When asked about possible growing opposition within his party to its ongoing support for Israel, Biden replied that "My party still supports Israel. Let's get something straight: until the region says unequivocally they acknowledge the right of Israel to exist as an independent Jewish state, there will be no peace.

"There is no shift in my commitment to the security of Israel. No shift. Period. What we still need is a two-state solution. It is the only answer," he said.
"I made it clear when I spoke with [Palestinian Authority] President [Mahmoud] Abbas: We're going to make sure we are going to provide for security in the West Bank. We renewed the security commitment, as well as [the] economic commitment to the people in the West Bank."
He said he was committed to putting together a "major package," along with other interested nations, to rebuild in Gaza without allowing Hamas to rebuild its weapons systems.
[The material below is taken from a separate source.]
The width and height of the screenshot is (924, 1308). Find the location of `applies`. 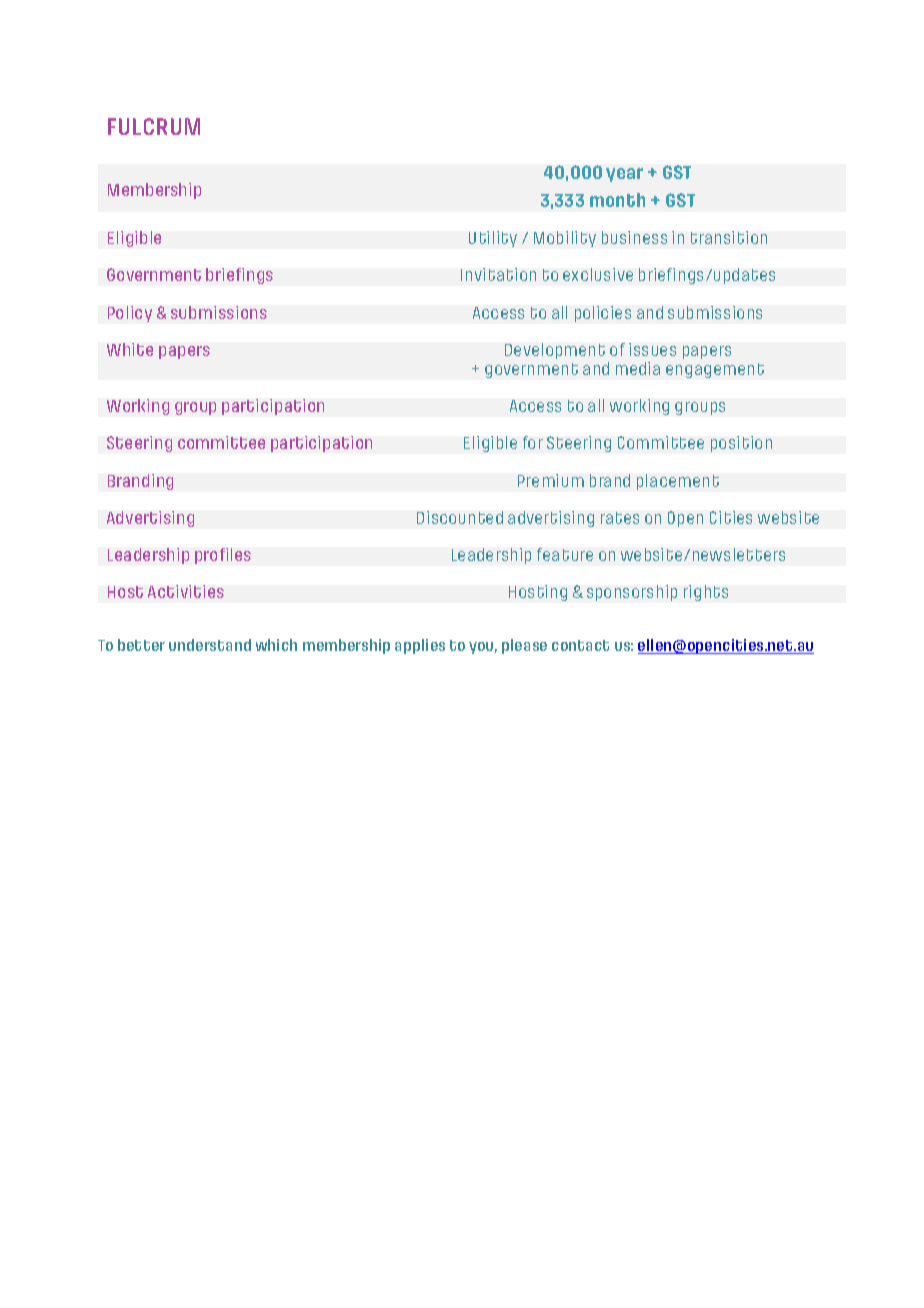

applies is located at coordinates (420, 646).
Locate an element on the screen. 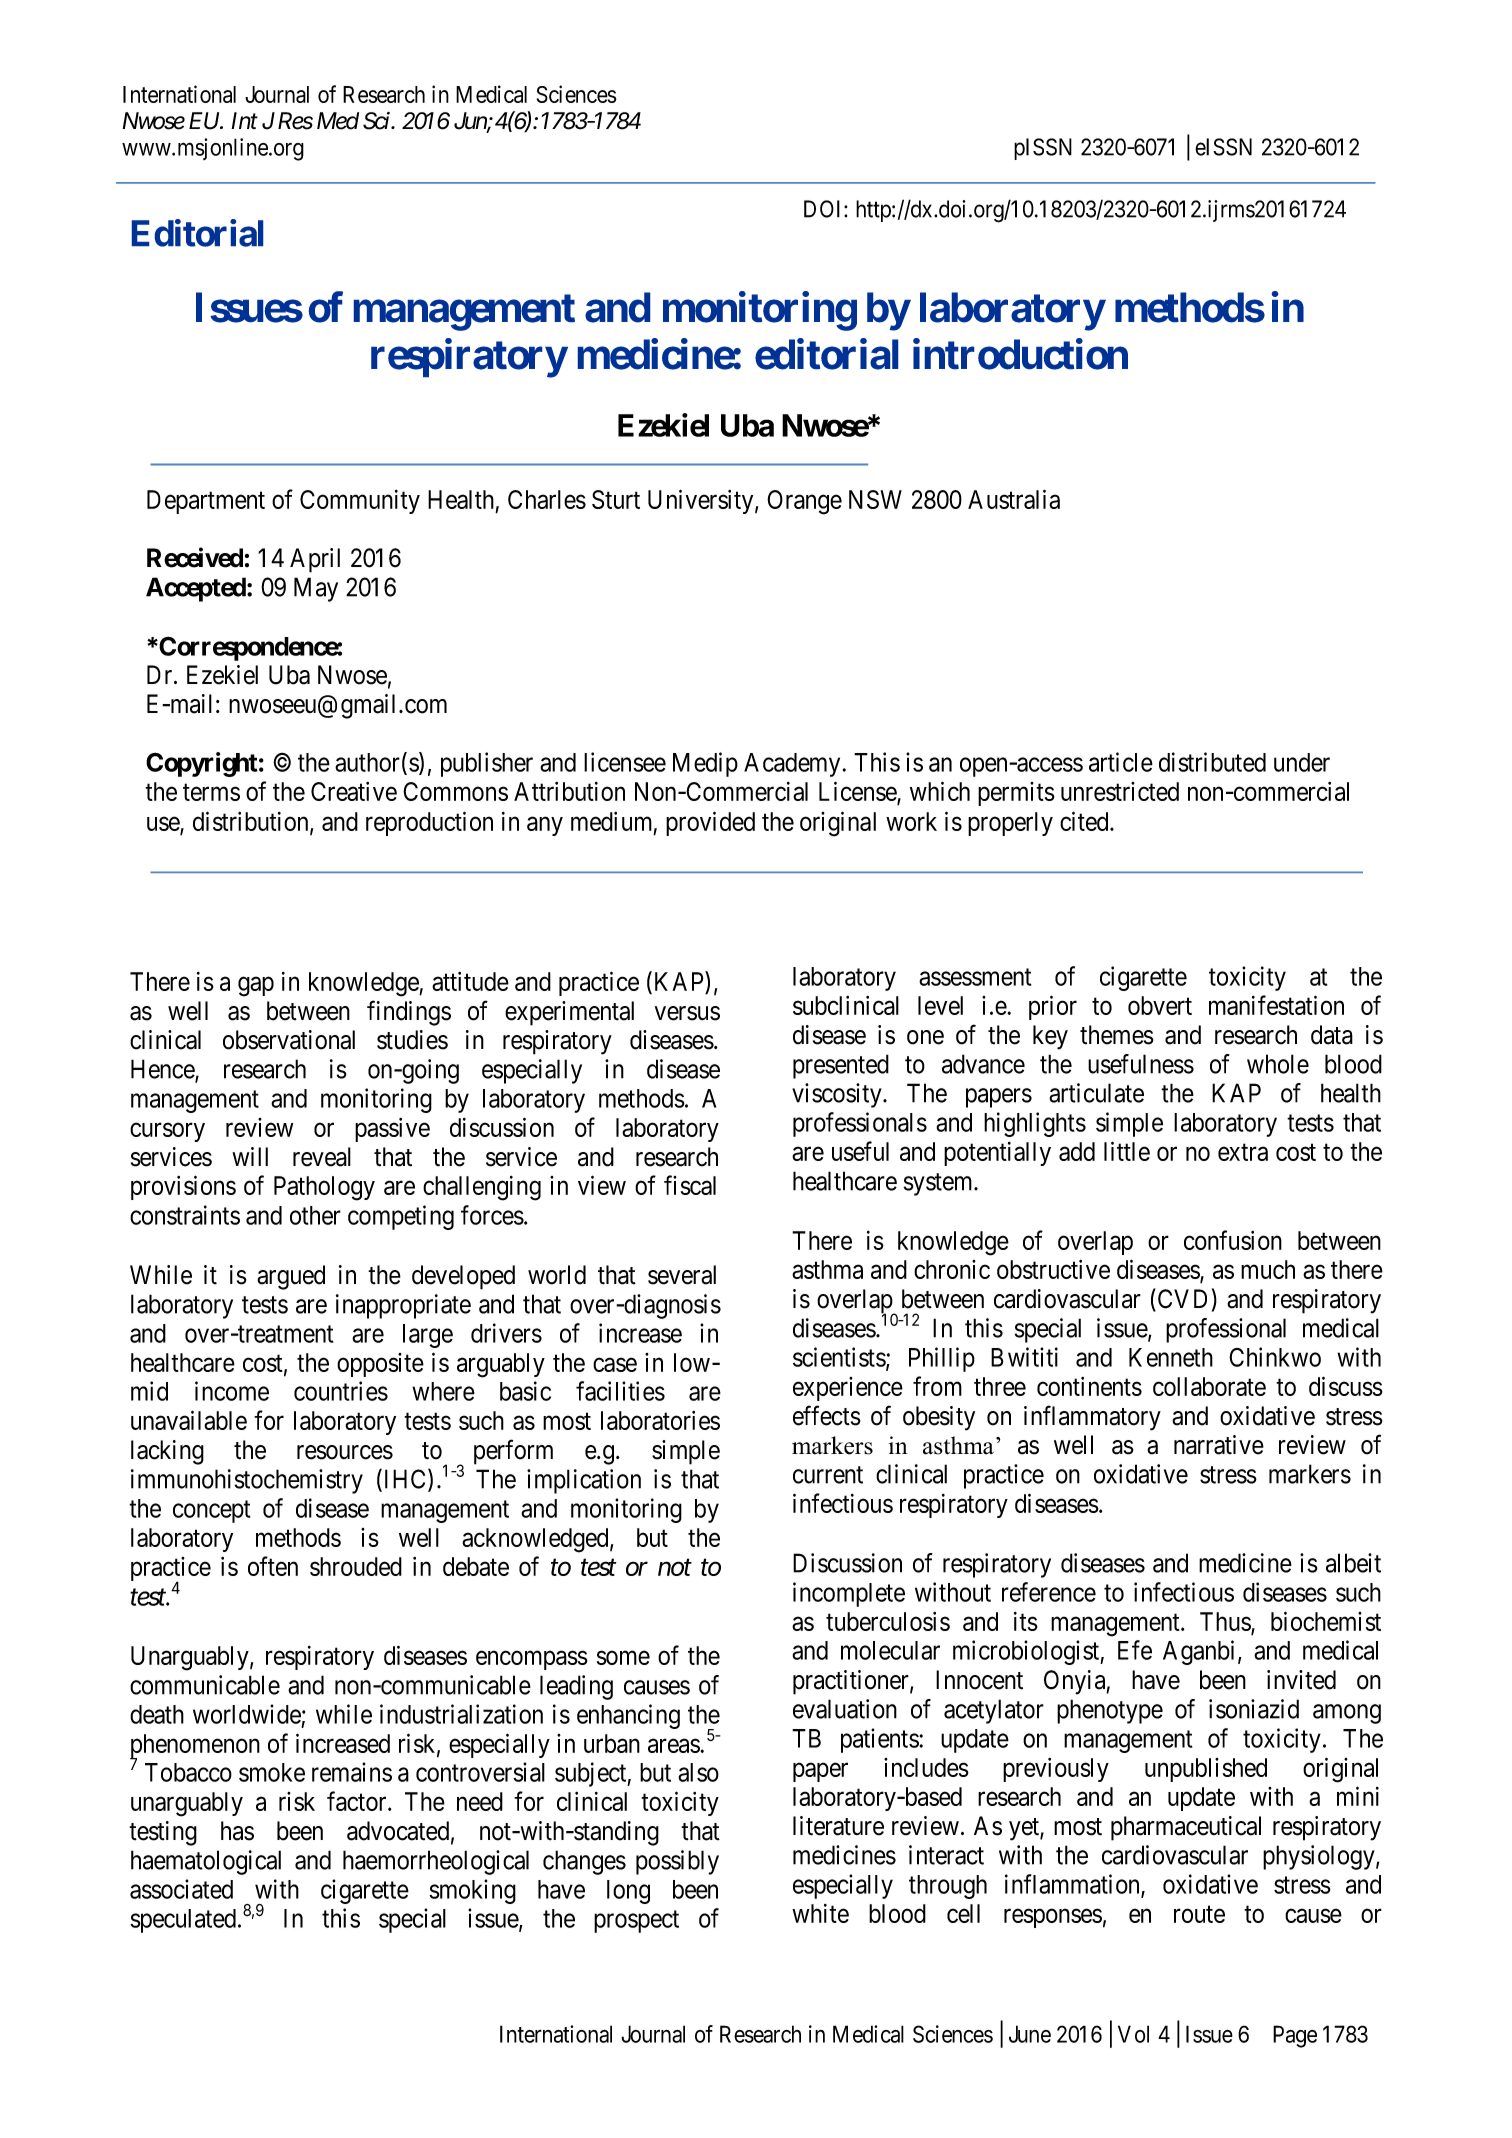  evaluation is located at coordinates (845, 1709).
"I also indicated to the Israelis that I thought it was very important that they stop this inter-communal fighting in Jerusalem by extremes on both sides. It has to end," Biden added.
When asked about his conversations with Israeli Prime Minister Benjamin Netanyahu, Biden sidestepped the question, saying that "one of the reasons why we were able to get the ceasefire in 11 days is we didn't do what other people have done."
"I don't talk about what I tell people in private. I don't talk about what we negotiate in private," adding that the 2014 conflict between Israel and Gaza, known as operation Protective Edge, lasted 56 days.
 
"I'M PRAYING this ceasefire will hold," Biden said, adding that he takes Netanyahu at his word. "He's never broken his word to me. What I've made clear is that it's essential that the Palestinians on the West Bank be secured and that Abbas be recognized as the leader of the Palestinian people – which he is."
"Hamas is a terrorist organization, we've recognized that," he said, saying "that doesn't mean we should not be in Gaza, rebuilding Gaza for all those innocent people who in fact have been hurt and have been collateral damage."
He is also insisting that "Israeli citizens, whether they be Arab or Jew, are treated equally" referencing the ongoing violence in east Jerusalem and saying that it "has to come to an end."
"The prime minister knows my views, but the commitment that was given was immediately kept from the very beginning. I told him what our objective was: There needed to be a ceasefire. And he, in fact, kept his commitment in the time frame in which he said he would."
He also added that senior members in his administration were in "constant contact" with their counterparts in the Israeli government, in Egypt and throughout the Middle East. 
"This was not something that was just done with a casual conversation between myself and Bibi. Presumptuous of me to say this, but I think I've got a great team," the president said. 
Biden also mentioned spending a "lot of time" on the phone with Egyptian President Abdel Fattah Al-Sisi, adding that "they've done a commendable job of bringing Hamas to the table and getting them to agree to a ceasefire as well."
Moon said he welcomed the ceasefire, and that "I appreciate President Biden's hard work in this regard." 
Earlier on Friday, US Secretary of State Antony Blinken spoke on the phone with Abbas and discussed measures to ensure that the ceasefire between Palestinians and Israelis holds, the State Department said.
Blinken told Abbas that the United States was committed to working with the Palestinian Authority and the United Nations to provide rapid humanitarian assistance and mobilize international support for the reconstruction of Gaza, the State Department said in a statement.